▶ Brief
Please copy, exactly as they appear below, the lines from the one containing "This screenshot has width=361, height=519." through the one containing "Tap the 12:21".

========================

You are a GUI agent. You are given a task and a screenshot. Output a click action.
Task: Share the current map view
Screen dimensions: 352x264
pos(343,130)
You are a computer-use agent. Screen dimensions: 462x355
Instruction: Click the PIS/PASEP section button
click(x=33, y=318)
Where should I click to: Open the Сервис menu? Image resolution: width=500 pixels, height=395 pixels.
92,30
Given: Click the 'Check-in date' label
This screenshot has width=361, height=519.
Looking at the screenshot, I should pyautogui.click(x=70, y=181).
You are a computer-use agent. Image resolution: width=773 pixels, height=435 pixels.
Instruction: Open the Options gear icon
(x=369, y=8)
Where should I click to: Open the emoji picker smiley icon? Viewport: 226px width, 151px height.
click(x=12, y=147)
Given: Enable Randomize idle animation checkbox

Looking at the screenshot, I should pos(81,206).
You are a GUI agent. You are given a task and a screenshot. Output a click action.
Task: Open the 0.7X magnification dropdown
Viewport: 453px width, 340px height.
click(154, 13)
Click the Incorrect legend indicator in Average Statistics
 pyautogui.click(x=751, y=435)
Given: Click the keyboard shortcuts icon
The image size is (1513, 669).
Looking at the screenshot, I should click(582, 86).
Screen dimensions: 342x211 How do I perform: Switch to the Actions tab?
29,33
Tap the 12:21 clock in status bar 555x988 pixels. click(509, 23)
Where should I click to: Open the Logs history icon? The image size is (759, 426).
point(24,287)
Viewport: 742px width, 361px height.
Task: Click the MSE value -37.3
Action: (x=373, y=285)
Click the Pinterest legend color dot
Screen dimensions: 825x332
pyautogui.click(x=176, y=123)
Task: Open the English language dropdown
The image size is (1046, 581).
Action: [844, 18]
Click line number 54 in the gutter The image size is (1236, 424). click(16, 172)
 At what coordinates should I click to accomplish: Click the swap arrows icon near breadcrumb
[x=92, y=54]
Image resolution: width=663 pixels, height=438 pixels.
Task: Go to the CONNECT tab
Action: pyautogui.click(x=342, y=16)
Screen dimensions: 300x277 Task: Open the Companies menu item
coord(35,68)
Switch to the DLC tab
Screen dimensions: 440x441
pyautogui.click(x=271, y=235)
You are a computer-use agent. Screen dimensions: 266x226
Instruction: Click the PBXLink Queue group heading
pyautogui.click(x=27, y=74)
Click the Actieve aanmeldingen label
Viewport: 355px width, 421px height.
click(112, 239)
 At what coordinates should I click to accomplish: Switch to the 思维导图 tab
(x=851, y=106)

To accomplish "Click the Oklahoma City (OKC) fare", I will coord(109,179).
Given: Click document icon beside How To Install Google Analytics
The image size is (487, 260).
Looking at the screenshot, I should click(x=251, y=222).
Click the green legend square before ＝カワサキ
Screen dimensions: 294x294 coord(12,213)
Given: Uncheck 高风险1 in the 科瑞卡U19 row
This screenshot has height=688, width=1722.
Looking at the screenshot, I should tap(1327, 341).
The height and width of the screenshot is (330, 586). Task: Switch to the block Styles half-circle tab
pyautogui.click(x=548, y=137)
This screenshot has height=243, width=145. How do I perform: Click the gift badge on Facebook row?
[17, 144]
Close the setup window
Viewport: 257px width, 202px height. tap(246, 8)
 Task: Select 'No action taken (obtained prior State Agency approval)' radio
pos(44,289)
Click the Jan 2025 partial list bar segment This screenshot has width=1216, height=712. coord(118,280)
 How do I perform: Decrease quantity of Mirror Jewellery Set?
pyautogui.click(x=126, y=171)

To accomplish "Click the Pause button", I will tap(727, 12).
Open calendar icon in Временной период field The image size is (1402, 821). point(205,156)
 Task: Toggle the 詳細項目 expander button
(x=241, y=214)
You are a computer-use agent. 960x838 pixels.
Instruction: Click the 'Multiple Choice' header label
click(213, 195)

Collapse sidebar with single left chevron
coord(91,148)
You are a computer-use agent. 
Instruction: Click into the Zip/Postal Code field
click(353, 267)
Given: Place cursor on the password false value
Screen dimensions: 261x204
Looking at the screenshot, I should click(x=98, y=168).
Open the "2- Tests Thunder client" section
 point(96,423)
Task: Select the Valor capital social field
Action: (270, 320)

========================

▶ Response to this exercise
This screenshot has width=361, height=519.
Looking at the screenshot, I should pyautogui.click(x=70, y=181).
You are a computer-use agent. Image resolution: width=773 pixels, height=435 pixels.
Instruction: Open the Options gear icon
(x=369, y=8)
Where should I click to: Open the emoji picker smiley icon? Viewport: 226px width, 151px height.
click(x=12, y=147)
Given: Enable Randomize idle animation checkbox

Looking at the screenshot, I should pos(81,206).
You are a GUI agent. You are given a task and a screenshot. Output a click action.
Task: Open the 0.7X magnification dropdown
Viewport: 453px width, 340px height.
click(154, 13)
Click the Incorrect legend indicator in Average Statistics
 pyautogui.click(x=751, y=435)
Given: Click the keyboard shortcuts icon
The image size is (1513, 669).
Looking at the screenshot, I should click(582, 86).
Screen dimensions: 342x211 How do I perform: Switch to the Actions tab?
29,33
Tap the 12:21 clock in status bar 555x988 pixels. click(509, 23)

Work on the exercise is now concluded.